“Many things sparked this film,” says Haitian-American filmmaker Stefani Saintonge. “My complicated relationship with men, my obsession with Toni Morrison, feeling creatively stifled and needing to liberate the process.” 

Fucked Like A Star, which won Best and Favorite Experimental Film at BlackStar Film Festival in 2018, puts a macro lens on the skillful work of women; braiding hair, crushing spices and threading fabric. The continuous motion of their uninterrupted activity sets a tempo that joins women from Haiti and New Orleans into one harmonious symphony of plaiting, grinding and sewing. 

Fucked Like A Star is an experimental adaptation of an extract from Toni Morrison’s 1981 novel, Tar Baby; a story that explores sexual and racial tensions associated with an individual's journey to autonomy. Saintonge’s film takes inspiration from Morrison’s passage about the work of ants, which—like the work of women—often goes unnoticed. 

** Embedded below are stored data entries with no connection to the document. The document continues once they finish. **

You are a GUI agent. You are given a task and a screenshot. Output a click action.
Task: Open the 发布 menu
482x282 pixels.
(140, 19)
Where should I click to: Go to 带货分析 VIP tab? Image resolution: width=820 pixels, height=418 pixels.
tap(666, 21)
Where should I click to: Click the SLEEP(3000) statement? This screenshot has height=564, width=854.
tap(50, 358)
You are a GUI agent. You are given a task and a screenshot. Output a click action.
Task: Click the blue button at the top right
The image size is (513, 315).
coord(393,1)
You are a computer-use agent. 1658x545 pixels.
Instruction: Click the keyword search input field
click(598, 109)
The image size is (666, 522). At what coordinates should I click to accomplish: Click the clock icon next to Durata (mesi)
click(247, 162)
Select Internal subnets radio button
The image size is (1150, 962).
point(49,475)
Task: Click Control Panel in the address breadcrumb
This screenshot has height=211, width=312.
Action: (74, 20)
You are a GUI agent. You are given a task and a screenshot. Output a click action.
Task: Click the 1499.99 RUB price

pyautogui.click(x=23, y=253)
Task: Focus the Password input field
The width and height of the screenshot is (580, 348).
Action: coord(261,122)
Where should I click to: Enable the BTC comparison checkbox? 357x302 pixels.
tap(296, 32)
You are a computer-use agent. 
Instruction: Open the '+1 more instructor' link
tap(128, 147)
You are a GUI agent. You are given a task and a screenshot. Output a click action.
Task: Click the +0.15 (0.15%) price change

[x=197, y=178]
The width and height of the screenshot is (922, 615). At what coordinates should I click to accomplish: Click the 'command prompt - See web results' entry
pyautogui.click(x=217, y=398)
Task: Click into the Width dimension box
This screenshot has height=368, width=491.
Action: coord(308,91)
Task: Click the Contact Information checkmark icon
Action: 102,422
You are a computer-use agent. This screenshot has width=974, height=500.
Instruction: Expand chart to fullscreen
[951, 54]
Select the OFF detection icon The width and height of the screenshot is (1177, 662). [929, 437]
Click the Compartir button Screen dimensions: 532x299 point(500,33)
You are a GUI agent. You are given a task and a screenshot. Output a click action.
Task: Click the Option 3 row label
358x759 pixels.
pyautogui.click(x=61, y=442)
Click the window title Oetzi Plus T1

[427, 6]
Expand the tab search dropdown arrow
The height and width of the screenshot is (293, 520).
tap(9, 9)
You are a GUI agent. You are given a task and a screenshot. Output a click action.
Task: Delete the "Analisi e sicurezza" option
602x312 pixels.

“It’s a deeply personal, layered love story,” says Saintonge, who spliced her film with dizzying footage of soldier ants, the majority of which are female. “Every stage of its creation brought new meaning to this small story about grand things.” The clamorous conflagration of thoraxes and antennae seamlessly crossfade into busy fingers working on braids highlighting the harmonious operation of women’s work lies in sisterhood. “The challenge was to find a new way to look at processes I’ve seen and known my whole life,” says the director. “Because it’s the re-examination that became a revelation.”